DATA LISTING.

#####

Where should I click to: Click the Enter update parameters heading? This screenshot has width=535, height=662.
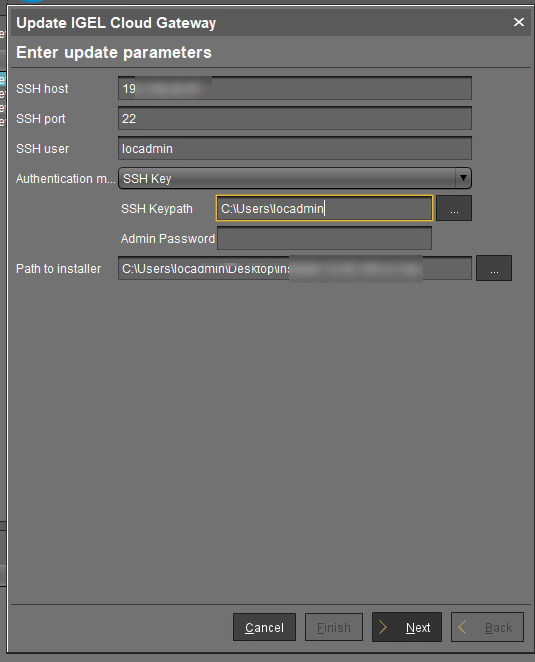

#####

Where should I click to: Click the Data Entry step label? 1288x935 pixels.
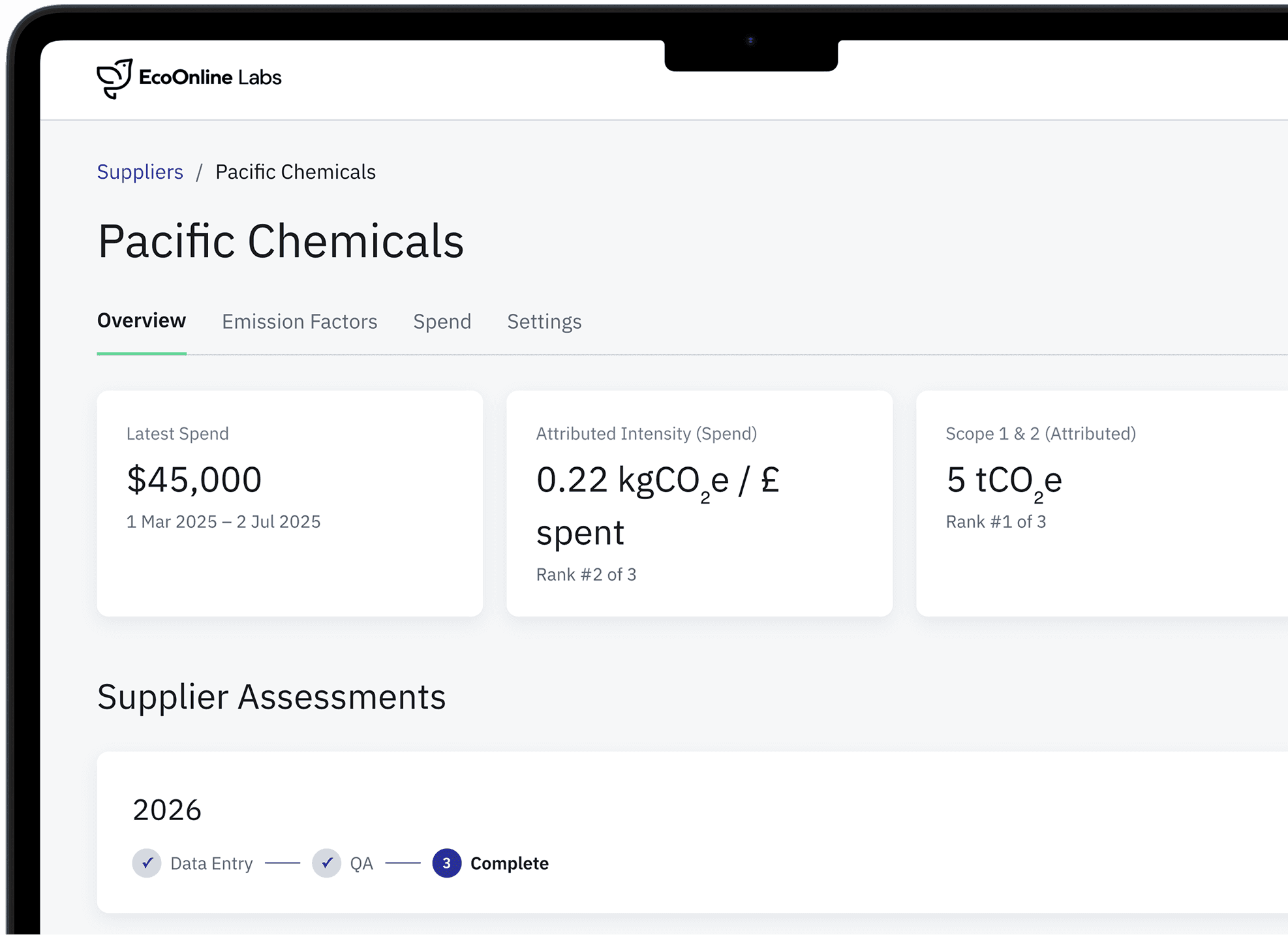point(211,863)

#####

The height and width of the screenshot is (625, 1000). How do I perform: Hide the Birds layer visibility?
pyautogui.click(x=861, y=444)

#####

WHAT YOU ARE ASKED TO DO.
Reproduce the rows verbatim, from the line containing "The height and" through the line containing "pyautogui.click(x=861, y=444)", both lines included.

RESPONSE.
The height and width of the screenshot is (625, 1000). How do I perform: Hide the Birds layer visibility?
pyautogui.click(x=861, y=444)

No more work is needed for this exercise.